Request - Reproduce word for word the lines from the line that contains "Disable the Dark Mode for Notepad mod" through the end of the records, including both ends. Leave the pictures out of your answer.

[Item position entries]
* * * * *

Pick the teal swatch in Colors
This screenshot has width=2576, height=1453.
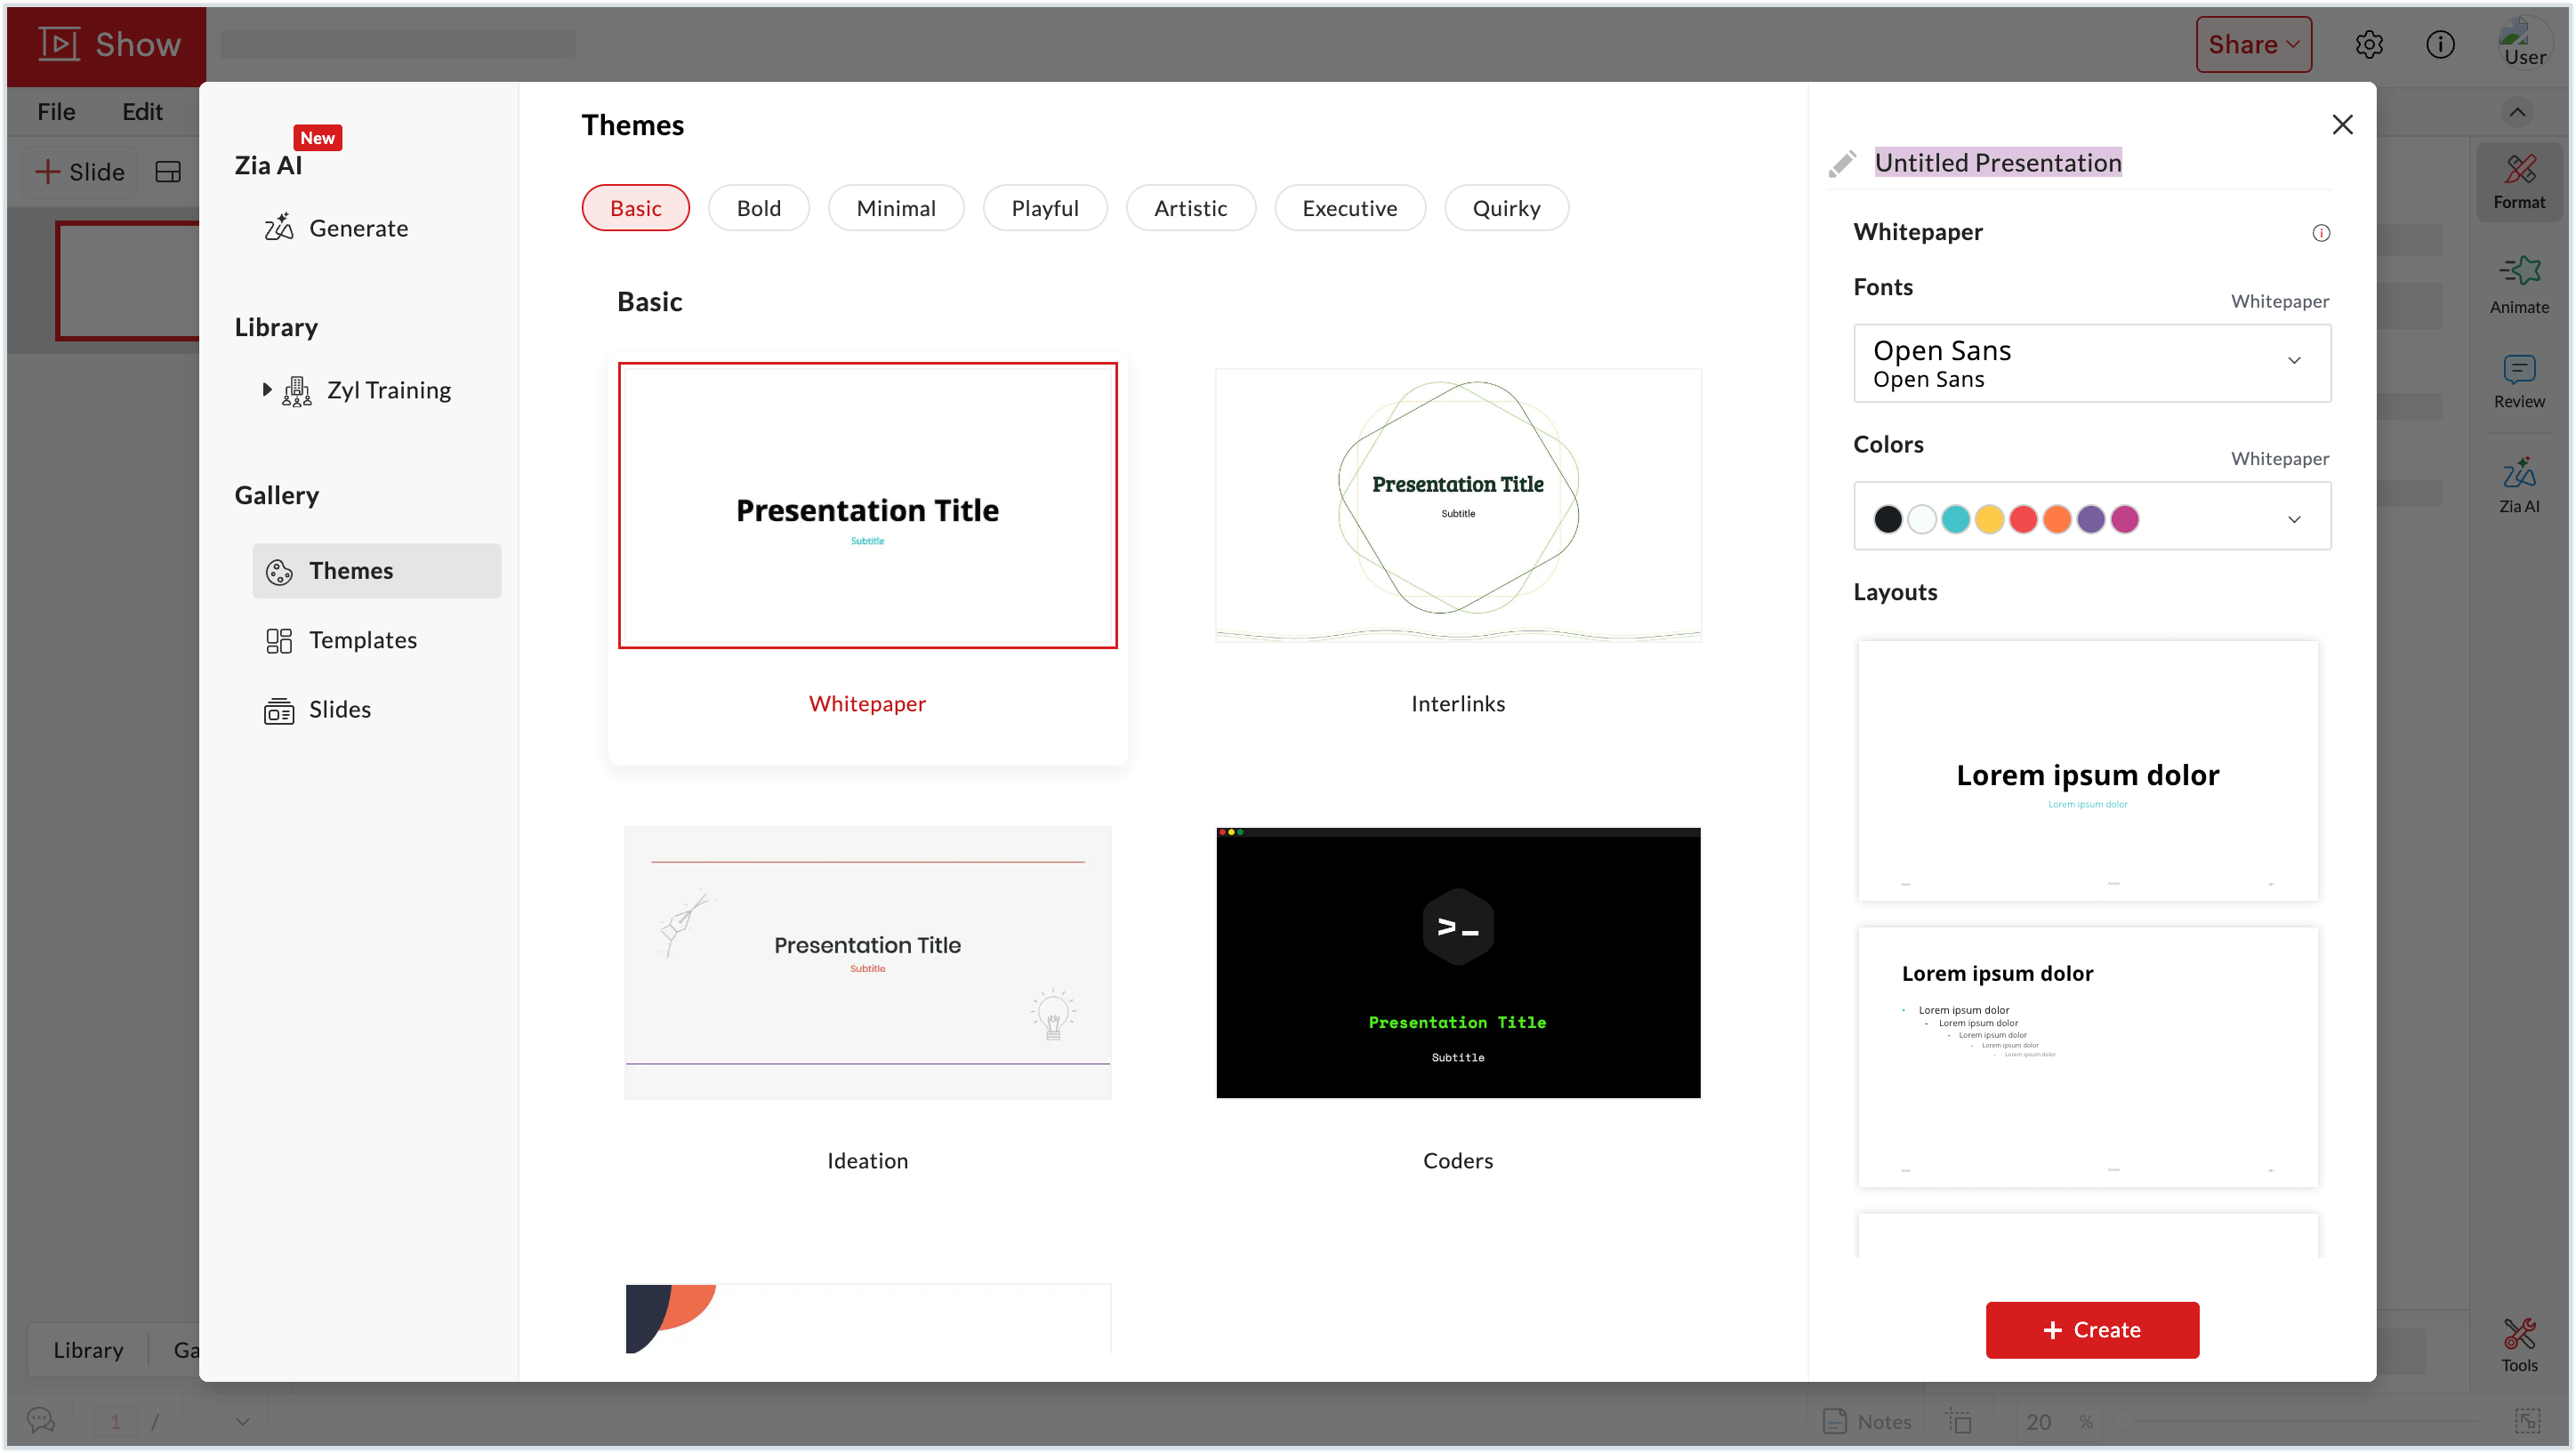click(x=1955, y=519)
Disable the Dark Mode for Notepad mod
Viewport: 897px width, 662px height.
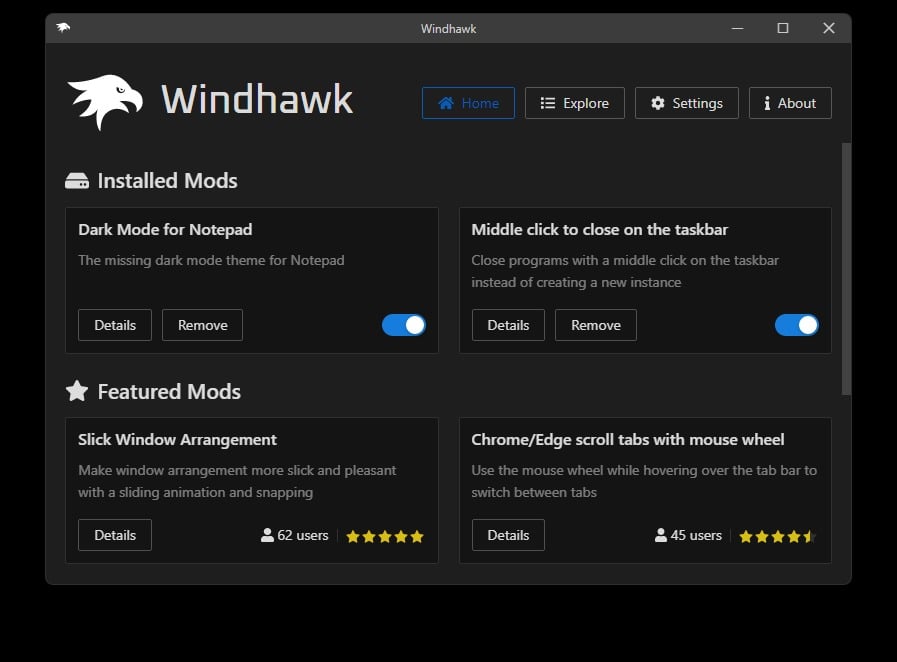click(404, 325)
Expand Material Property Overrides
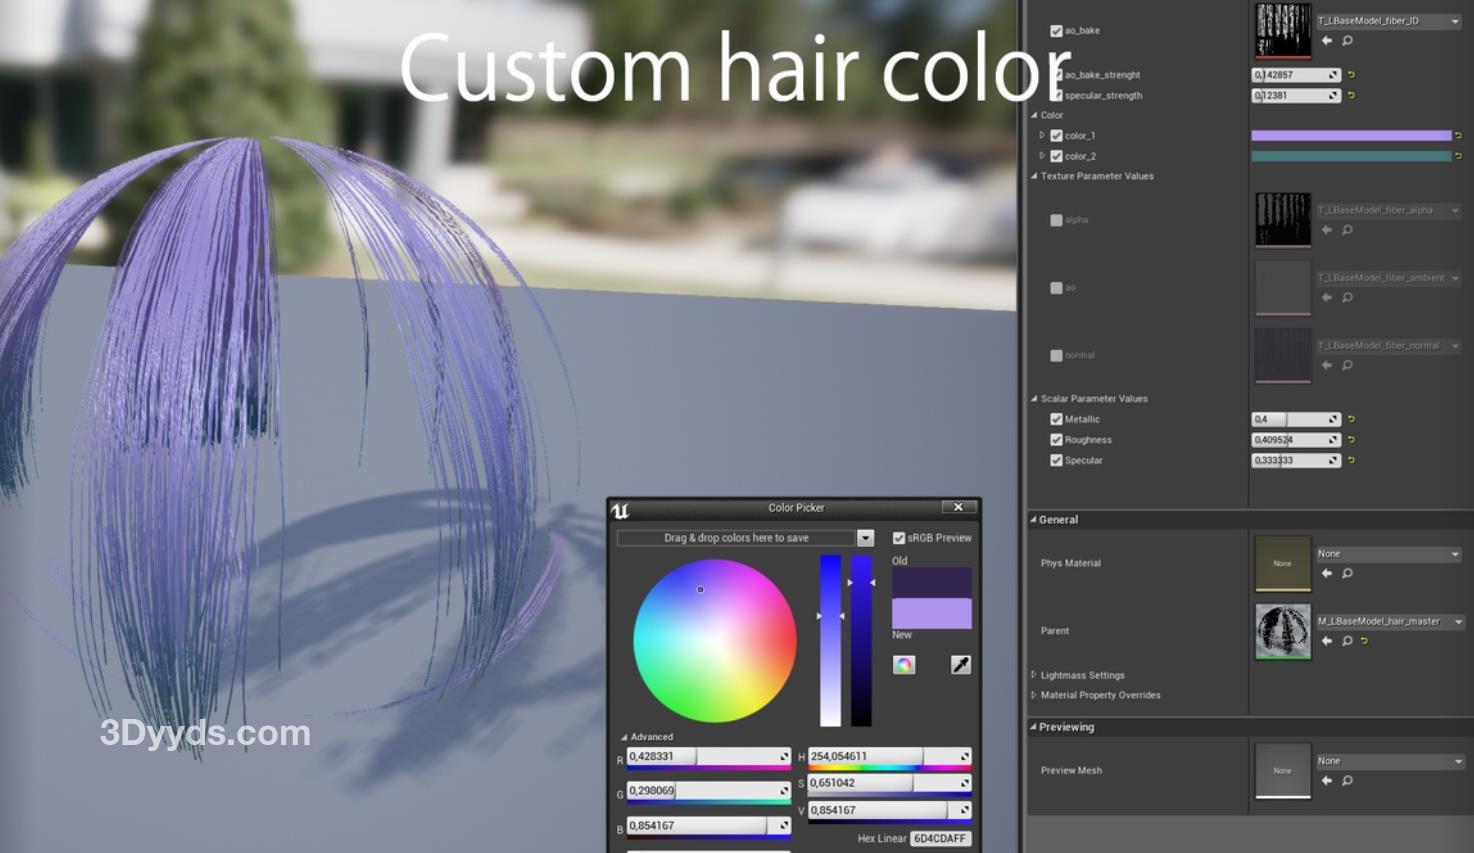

* * * * *

Response for this exercise -
Disable the Dark Mode for Notepad mod
Viewport: 897px width, 662px height.
click(404, 325)
Expand Material Property Overrides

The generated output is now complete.